Ex auditu,[178] the good news reached Kirgegard from the Scriptures, that with God all things are possible, that with God there is nothing impossible. And so, when all opportunities for him were over, or rather, because all opportunities for him were over, he rushed to the call that reached him. Historical Christianity, living in peace and good harmony with our reason and our morality, became for him that monster, qua occisa homo non potest vivere. Historical Christianity, applied to the average conditions of human existence, has forgotten God, has renounced God: it is content with "possibilities," convinced that God must also be content with what is possible: Christians, as Kirgegard put it, have abolished Christ.

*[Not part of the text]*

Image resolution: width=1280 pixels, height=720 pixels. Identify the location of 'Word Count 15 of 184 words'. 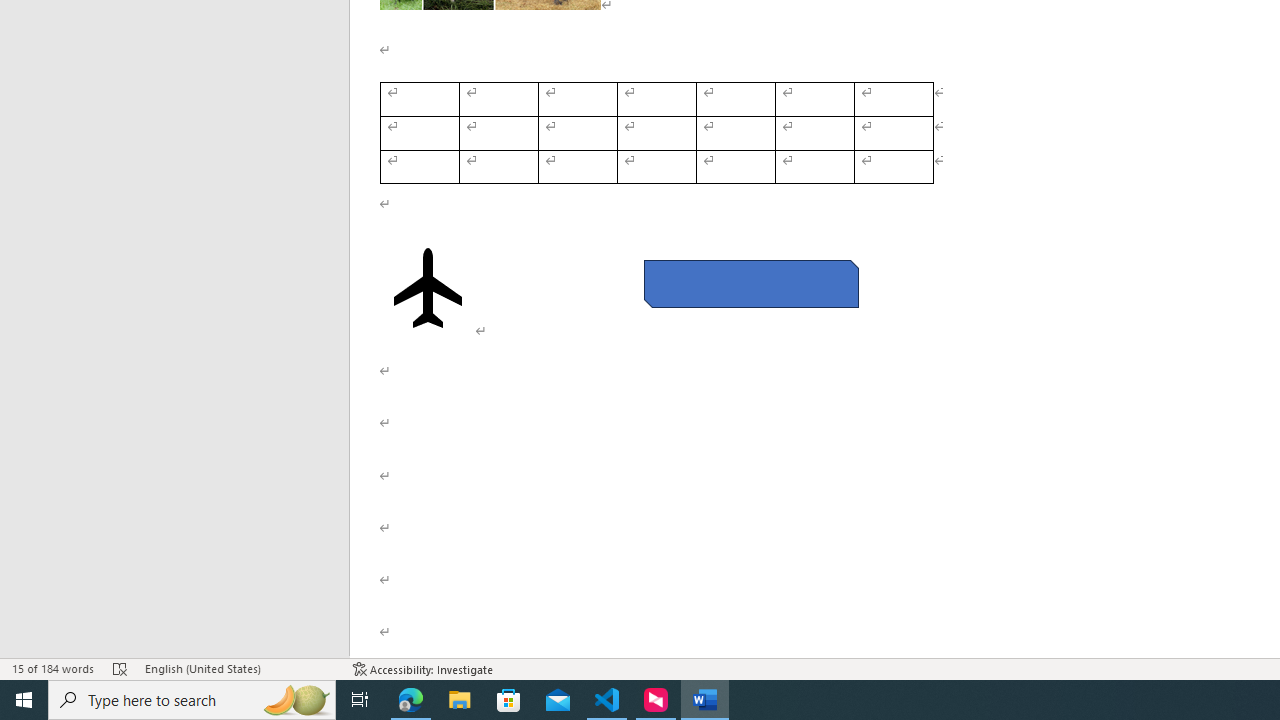
(53, 669).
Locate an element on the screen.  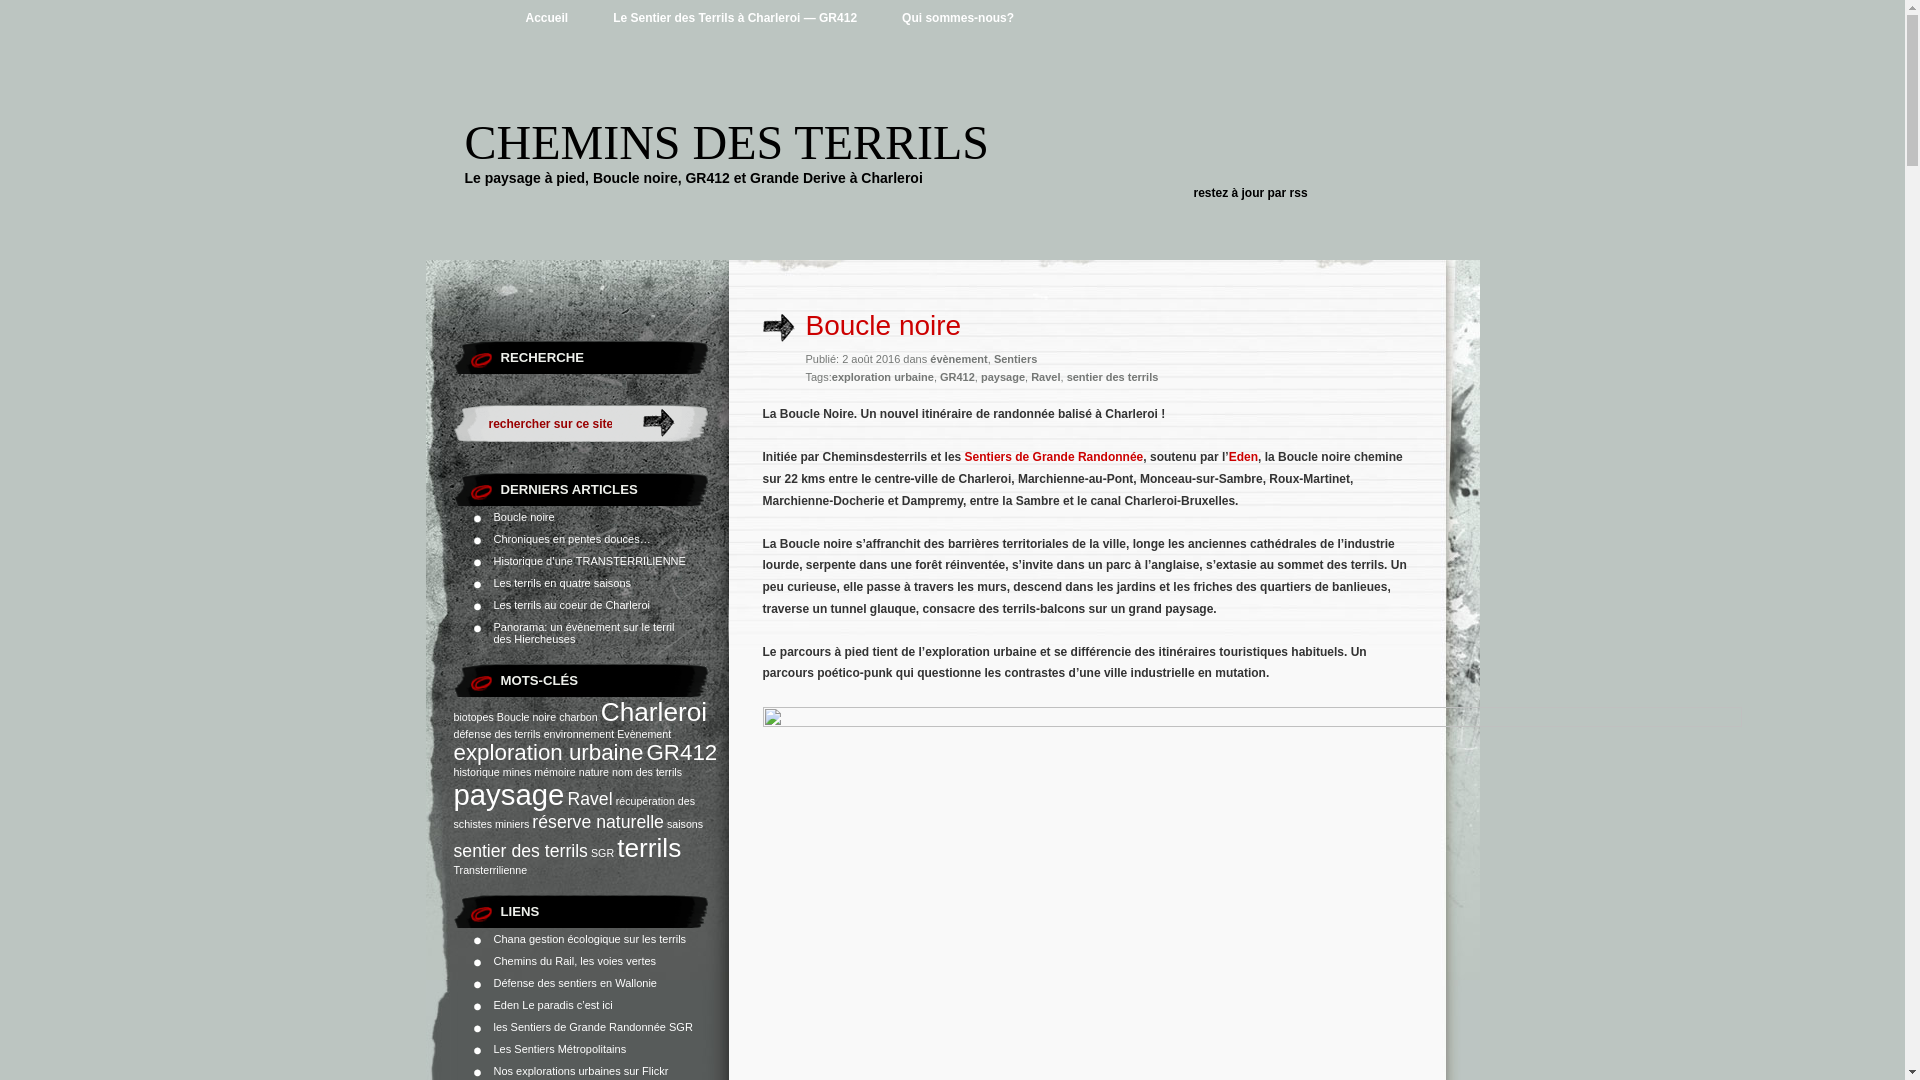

During his lifetime, they did not want to listen to Kirgegard. After his death, his books were read more and more, and he gained worldwide fame. But is it given to existential philosophy to triumph over speculative philosophy? Is it given to Kirgegaard to become a "teacher of humanity"? Still. Perhaps it is not necessary for him to become a "teacher", or rather, what is not necessary. The voice of Kirgegard was, and must be supposed to be, forever the voice of one crying in the wilderness. Existential philosophy, directed towards God, for whom all things are possible, reveals that God does not compel anything, that His truth does not attack anyone and is itself unprotected, that God Himself is free and created man as free as He is. But the concupiscentia invincibilis of fallen man, the man who has eaten of the fruit of the tree of knowledge, fears divine freedom above all else, and greedily strives for universal and necessary truths. Can a "reasonable" person admit that God, having heard the cry not of his beloved Son, and not even of Abraham or Job, but of the candidate of theology Søren Kirgegaard, shattered the stony Immutability imposed on him by our thinking, and raised a ridiculous, pathetic and ridiculous incident from his life to the level of a world-historical event? That He freed him from the spell of the tree of knowledge, and restored to him, who had grown old in his mother's womb, that youth of soul and that spontaneity which give access to the tree of life? That Kierlegard's infinitely passionate striving for the finite, despite the fact that it contains an internal contradiction and is therefore both impossible and meaningless to human judgment, turned out to be attributed to that "one thing needful" to which it is given to triumph over all "impossible" and "you must"? [179] There can be no two answers to this question. That is why Kirgegard does not turn to reason and morality, which demand submission, but to Absurdity and Faith, which bless daring. His frenzied, frenzied, unrestrained, full of anguish writings and speeches tell us only about this: the voice of one crying in the wilderness for the horrors of Nothing, who enslaved fallen man! A mad struggle for possibility, it is also a mad rush from the God of the philosophers to the God of Abraham, the God of Isaac, the God of Jacob.